* YOUR INSTRUCTIONS
From the start of the entries through the line with "tap(317, 97)", rename "result" as "score" and give those lines again with nothing else changed. Leave the pictures out.

* RECORDS TO USE
Begin

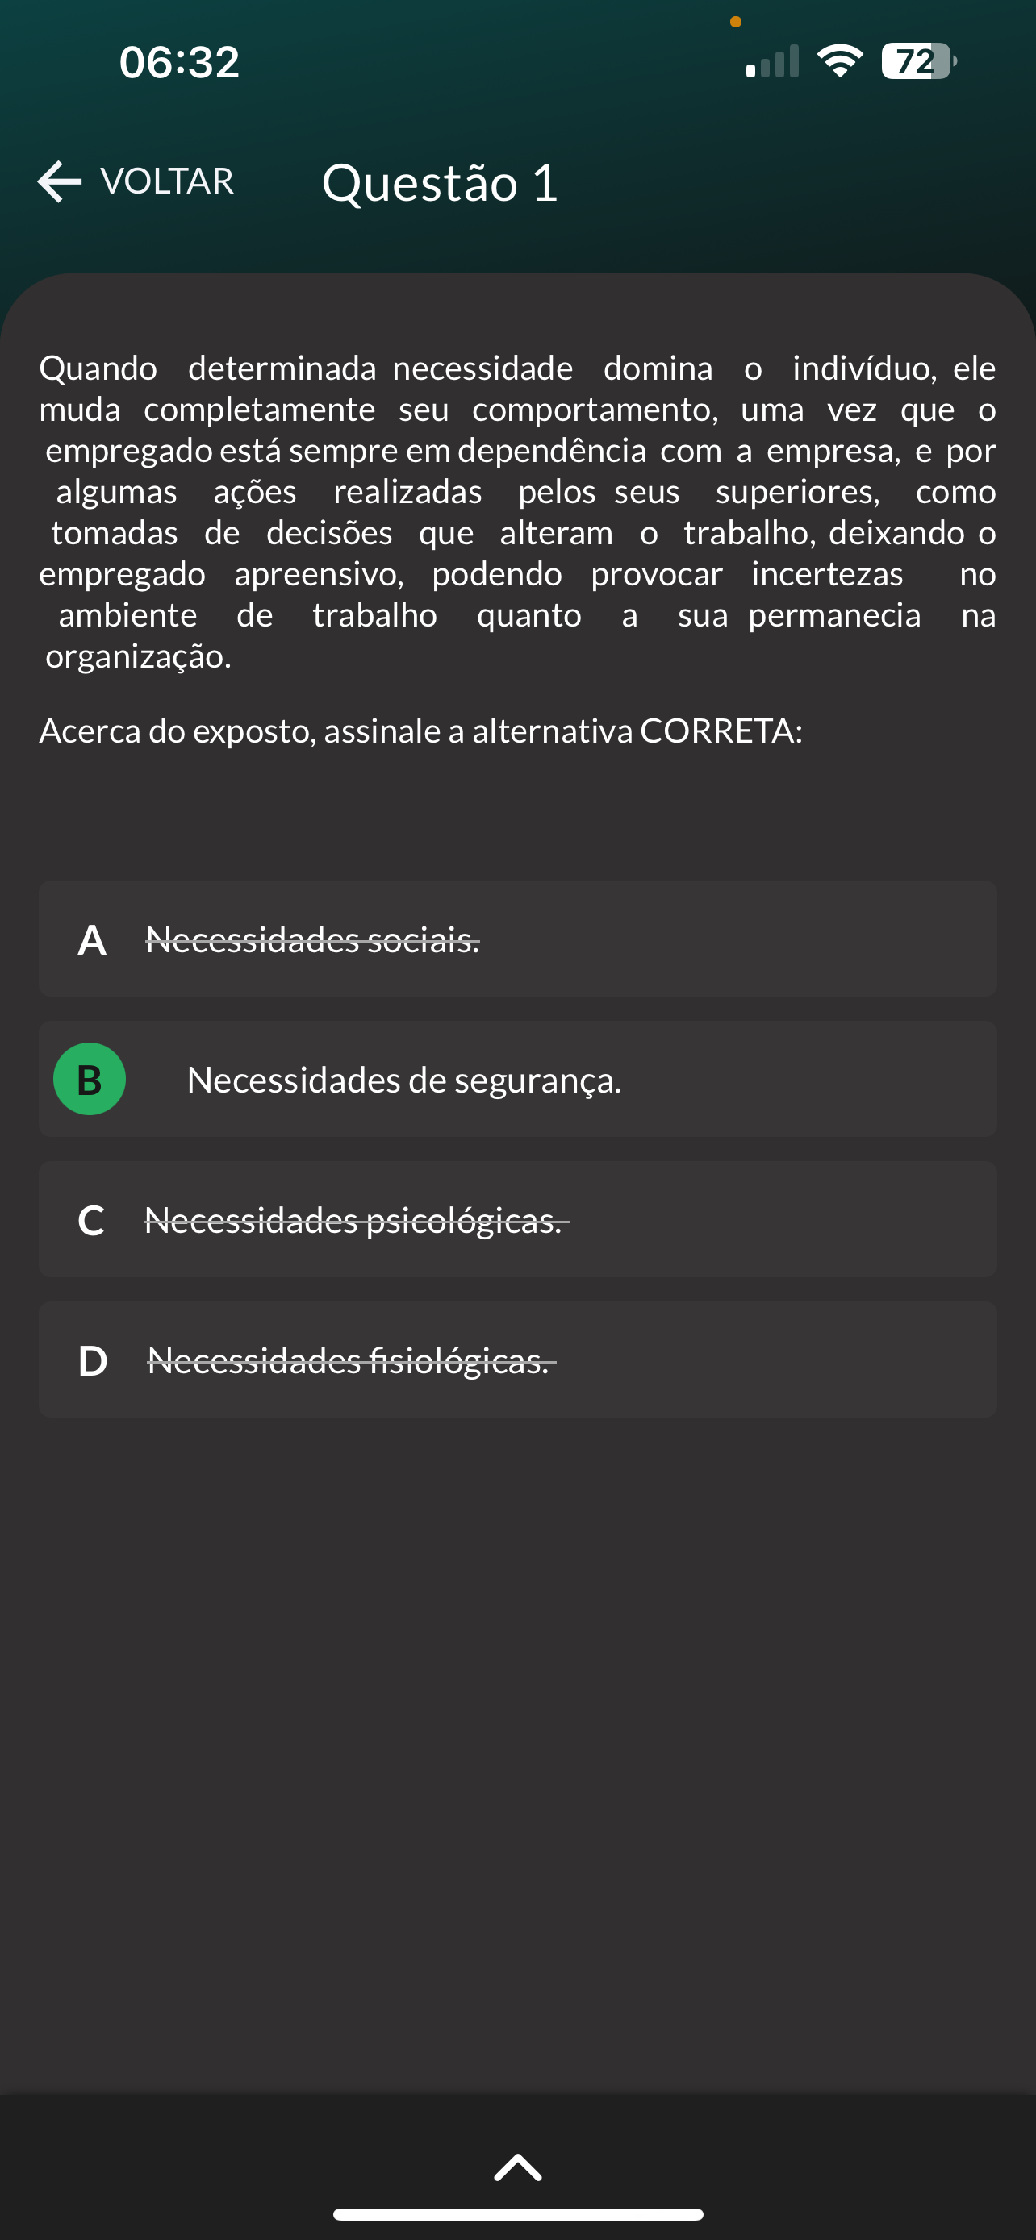The width and height of the screenshot is (1036, 2240).
Task: Select the green B answer circle
Action: pyautogui.click(x=90, y=1079)
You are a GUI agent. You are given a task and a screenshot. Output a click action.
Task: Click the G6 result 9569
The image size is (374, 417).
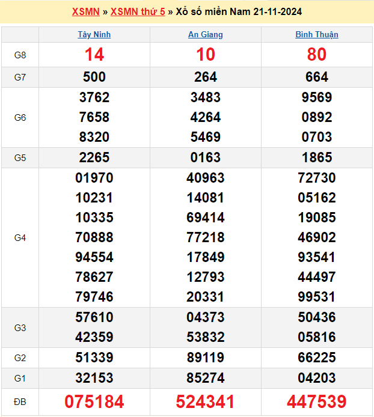tap(317, 97)
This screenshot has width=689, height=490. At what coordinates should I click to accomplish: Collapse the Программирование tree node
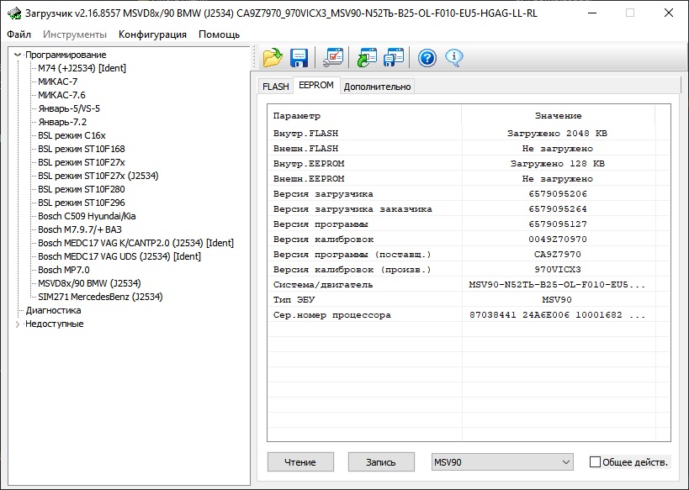(x=18, y=55)

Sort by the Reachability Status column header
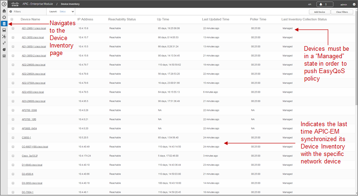pyautogui.click(x=122, y=19)
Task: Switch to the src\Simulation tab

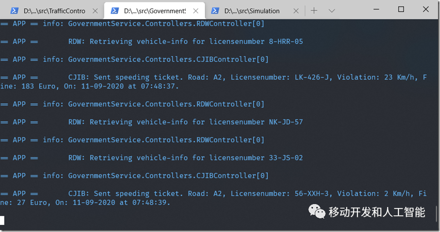Action: (252, 11)
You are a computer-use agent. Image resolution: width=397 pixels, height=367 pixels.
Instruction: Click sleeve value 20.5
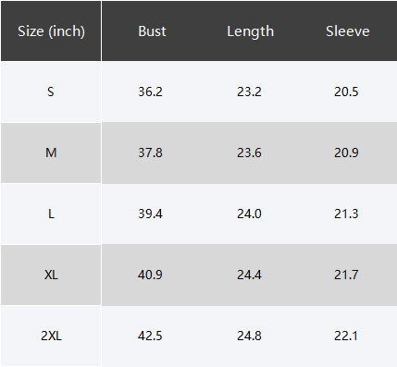pos(346,92)
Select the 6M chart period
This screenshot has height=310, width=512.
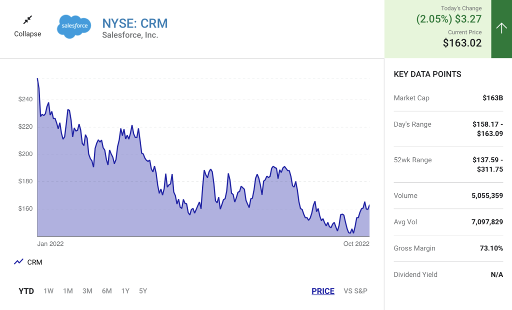click(107, 291)
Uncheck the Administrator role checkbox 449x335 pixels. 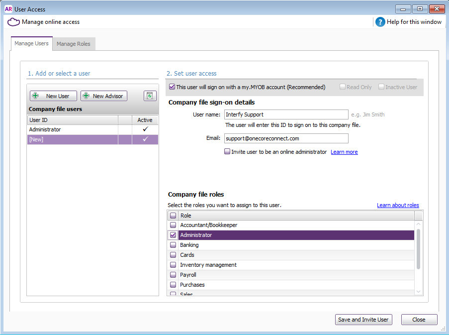pos(173,235)
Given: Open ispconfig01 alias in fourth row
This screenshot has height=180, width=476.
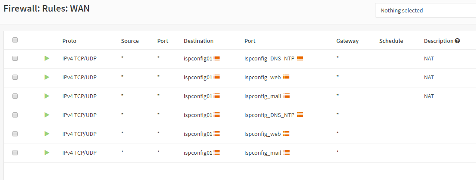Looking at the screenshot, I should tap(198, 115).
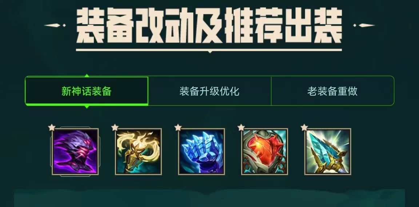Click the star badge on the crystal lance item

pos(304,128)
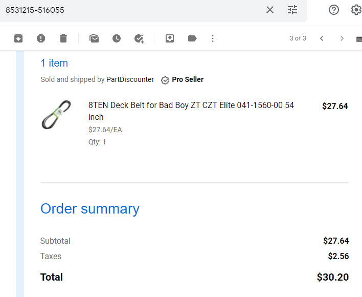Report the email as spam
Screen dimensions: 362x297
coord(41,38)
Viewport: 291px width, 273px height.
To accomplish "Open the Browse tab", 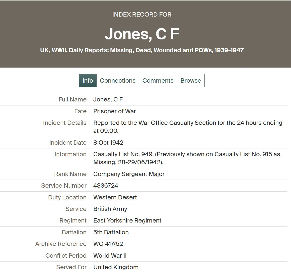I will tap(191, 81).
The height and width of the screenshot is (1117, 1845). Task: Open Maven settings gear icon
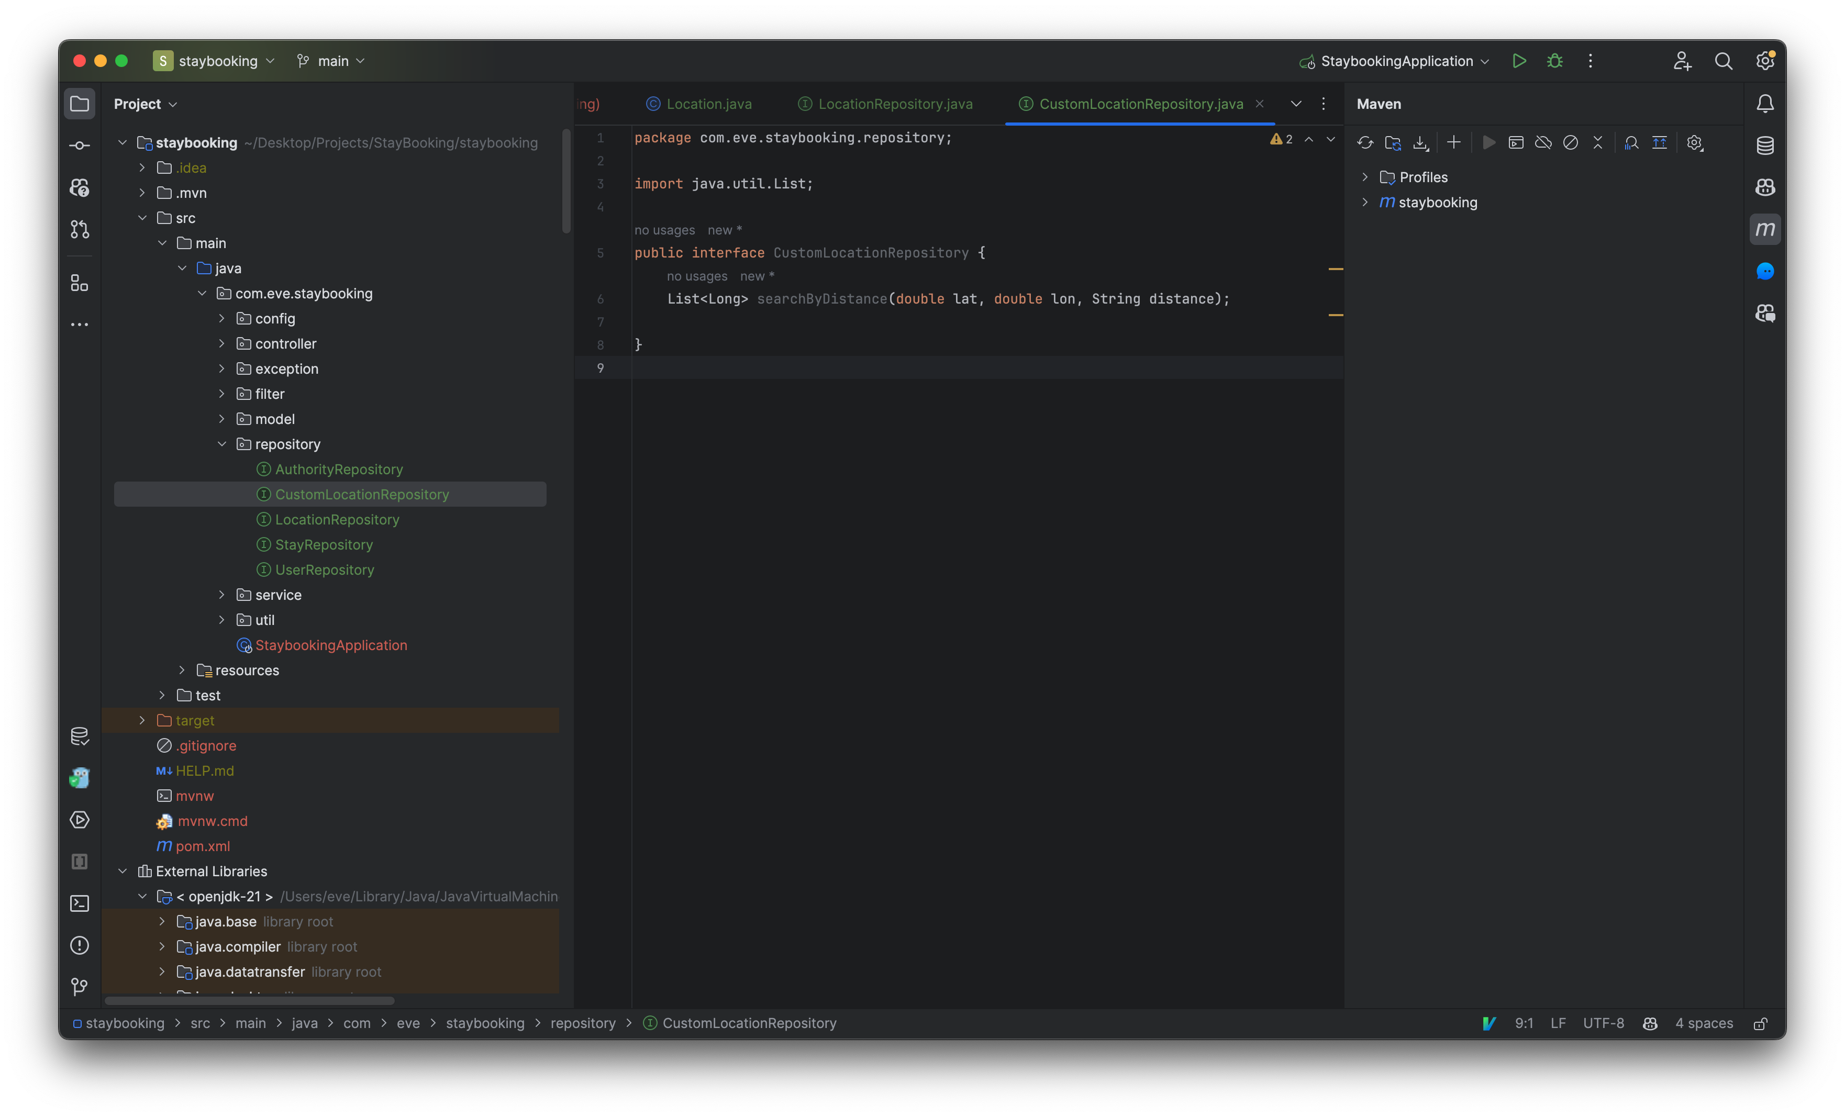(1695, 142)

End

* TASK ANSWER
The width and height of the screenshot is (1036, 2240).
Task: Select the green B answer circle
Action: pyautogui.click(x=90, y=1079)
You are a GUI agent. You are given a task and a screenshot. Output a click action.
Task: Click the G6 score 9569
The image size is (374, 417).
tap(317, 97)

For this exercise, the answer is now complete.